Start of GIVEN INFORMATION

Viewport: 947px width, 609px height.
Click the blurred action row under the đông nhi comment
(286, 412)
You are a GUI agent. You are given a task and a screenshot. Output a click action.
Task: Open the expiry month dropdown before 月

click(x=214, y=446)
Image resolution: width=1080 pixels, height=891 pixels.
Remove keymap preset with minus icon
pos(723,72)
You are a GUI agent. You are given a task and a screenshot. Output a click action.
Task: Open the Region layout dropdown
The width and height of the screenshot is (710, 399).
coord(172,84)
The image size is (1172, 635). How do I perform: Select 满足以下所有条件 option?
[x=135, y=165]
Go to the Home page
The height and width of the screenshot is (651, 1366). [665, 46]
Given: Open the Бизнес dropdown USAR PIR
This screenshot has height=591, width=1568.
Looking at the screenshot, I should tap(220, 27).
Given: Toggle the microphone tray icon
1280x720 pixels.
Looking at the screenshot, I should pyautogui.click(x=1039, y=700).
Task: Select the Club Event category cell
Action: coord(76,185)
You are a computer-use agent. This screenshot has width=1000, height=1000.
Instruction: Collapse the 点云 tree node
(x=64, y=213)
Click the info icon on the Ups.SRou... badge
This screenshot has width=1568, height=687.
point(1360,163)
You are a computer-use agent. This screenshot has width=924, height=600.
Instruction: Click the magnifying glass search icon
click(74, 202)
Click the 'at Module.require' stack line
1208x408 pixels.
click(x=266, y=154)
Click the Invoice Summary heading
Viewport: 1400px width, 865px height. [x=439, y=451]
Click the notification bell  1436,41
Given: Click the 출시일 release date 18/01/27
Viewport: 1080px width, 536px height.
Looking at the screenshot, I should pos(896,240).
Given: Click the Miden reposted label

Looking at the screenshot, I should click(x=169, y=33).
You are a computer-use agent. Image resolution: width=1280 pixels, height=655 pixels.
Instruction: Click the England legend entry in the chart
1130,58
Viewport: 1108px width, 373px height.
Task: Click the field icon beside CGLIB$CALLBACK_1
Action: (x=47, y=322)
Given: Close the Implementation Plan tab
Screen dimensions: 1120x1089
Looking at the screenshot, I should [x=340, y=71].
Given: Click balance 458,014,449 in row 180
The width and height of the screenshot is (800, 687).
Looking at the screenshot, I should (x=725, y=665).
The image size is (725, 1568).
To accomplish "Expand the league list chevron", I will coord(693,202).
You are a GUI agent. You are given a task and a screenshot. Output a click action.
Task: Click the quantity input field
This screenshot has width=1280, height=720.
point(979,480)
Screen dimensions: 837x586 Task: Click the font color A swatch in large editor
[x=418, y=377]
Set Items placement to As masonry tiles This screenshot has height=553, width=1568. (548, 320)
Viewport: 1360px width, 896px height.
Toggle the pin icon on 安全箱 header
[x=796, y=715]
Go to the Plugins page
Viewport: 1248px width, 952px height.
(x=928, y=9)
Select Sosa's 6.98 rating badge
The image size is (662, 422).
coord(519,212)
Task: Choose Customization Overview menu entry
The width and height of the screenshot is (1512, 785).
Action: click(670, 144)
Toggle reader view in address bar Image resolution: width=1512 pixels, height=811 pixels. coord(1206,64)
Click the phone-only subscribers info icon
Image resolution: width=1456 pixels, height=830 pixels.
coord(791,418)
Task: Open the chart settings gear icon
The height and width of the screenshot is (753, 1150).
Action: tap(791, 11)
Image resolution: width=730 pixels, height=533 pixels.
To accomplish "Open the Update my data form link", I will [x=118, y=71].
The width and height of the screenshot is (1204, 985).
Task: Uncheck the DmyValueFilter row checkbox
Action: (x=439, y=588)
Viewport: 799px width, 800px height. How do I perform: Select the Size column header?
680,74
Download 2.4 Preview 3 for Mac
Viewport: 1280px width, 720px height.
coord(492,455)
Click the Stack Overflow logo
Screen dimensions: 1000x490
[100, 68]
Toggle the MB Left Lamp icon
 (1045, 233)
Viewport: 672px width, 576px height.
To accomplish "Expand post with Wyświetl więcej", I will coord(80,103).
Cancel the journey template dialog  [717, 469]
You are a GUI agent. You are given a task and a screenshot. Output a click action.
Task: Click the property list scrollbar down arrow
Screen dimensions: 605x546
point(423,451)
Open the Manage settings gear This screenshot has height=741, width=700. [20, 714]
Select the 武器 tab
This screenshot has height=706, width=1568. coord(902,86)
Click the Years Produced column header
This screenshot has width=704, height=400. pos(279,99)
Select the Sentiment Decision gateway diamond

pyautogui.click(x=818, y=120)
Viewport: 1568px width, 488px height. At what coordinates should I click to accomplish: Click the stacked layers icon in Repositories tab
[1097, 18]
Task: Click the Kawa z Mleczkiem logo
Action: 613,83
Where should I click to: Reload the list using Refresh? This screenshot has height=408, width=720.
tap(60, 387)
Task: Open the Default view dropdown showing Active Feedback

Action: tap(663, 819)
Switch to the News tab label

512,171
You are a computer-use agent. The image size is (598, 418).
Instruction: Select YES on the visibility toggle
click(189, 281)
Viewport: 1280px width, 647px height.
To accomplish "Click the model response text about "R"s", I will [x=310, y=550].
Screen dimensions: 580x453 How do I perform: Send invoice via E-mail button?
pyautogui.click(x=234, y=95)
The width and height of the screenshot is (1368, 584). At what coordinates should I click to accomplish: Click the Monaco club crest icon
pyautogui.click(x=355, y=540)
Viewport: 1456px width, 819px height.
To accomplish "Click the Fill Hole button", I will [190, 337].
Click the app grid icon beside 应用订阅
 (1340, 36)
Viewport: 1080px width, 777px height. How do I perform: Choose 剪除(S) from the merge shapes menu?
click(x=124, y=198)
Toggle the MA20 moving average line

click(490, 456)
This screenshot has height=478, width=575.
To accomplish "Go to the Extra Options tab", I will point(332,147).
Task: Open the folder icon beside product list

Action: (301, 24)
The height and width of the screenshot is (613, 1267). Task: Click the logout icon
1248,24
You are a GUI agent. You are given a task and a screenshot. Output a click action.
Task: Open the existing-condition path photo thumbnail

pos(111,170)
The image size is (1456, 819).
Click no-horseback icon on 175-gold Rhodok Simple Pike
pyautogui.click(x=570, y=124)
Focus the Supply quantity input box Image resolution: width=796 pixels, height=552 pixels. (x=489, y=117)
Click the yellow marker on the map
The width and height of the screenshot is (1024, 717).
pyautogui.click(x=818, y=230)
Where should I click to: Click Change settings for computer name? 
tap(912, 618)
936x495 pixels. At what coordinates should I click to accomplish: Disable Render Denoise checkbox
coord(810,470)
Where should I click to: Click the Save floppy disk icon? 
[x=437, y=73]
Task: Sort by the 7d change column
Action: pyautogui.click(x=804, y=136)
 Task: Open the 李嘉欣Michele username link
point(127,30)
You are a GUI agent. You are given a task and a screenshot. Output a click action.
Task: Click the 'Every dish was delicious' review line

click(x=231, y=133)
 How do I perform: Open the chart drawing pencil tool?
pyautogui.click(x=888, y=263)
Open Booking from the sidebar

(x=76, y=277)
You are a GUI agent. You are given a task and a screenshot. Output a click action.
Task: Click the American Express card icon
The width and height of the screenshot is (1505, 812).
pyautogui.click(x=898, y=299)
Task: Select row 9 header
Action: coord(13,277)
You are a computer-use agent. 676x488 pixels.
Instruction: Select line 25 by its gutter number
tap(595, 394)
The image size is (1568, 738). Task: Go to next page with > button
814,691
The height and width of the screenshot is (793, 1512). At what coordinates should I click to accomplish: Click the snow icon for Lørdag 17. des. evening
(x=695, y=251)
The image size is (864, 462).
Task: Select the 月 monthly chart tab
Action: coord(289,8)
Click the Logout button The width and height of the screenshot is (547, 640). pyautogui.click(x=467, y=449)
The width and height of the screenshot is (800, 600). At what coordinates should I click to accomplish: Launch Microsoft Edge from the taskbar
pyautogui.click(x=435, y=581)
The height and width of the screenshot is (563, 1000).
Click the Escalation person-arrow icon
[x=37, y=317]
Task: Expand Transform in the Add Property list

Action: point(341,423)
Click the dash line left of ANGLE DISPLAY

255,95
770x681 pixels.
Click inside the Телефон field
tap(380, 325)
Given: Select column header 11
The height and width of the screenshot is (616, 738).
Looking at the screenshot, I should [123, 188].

End of GIVEN INFORMATION

## WORK REQUIRED
Retype, exactly and in full, the lines above from the one containing "Viewport: 1280px width, 647px height." through the one containing "Viewport: 1456px width, 819px height.".

## WRITTEN SOLUTION
Viewport: 1280px width, 647px height.
To accomplish "Click the model response text about "R"s", I will [x=310, y=550].
Screen dimensions: 580x453 How do I perform: Send invoice via E-mail button?
pyautogui.click(x=234, y=95)
The width and height of the screenshot is (1368, 584). At what coordinates should I click to accomplish: Click the Monaco club crest icon
pyautogui.click(x=355, y=540)
Viewport: 1456px width, 819px height.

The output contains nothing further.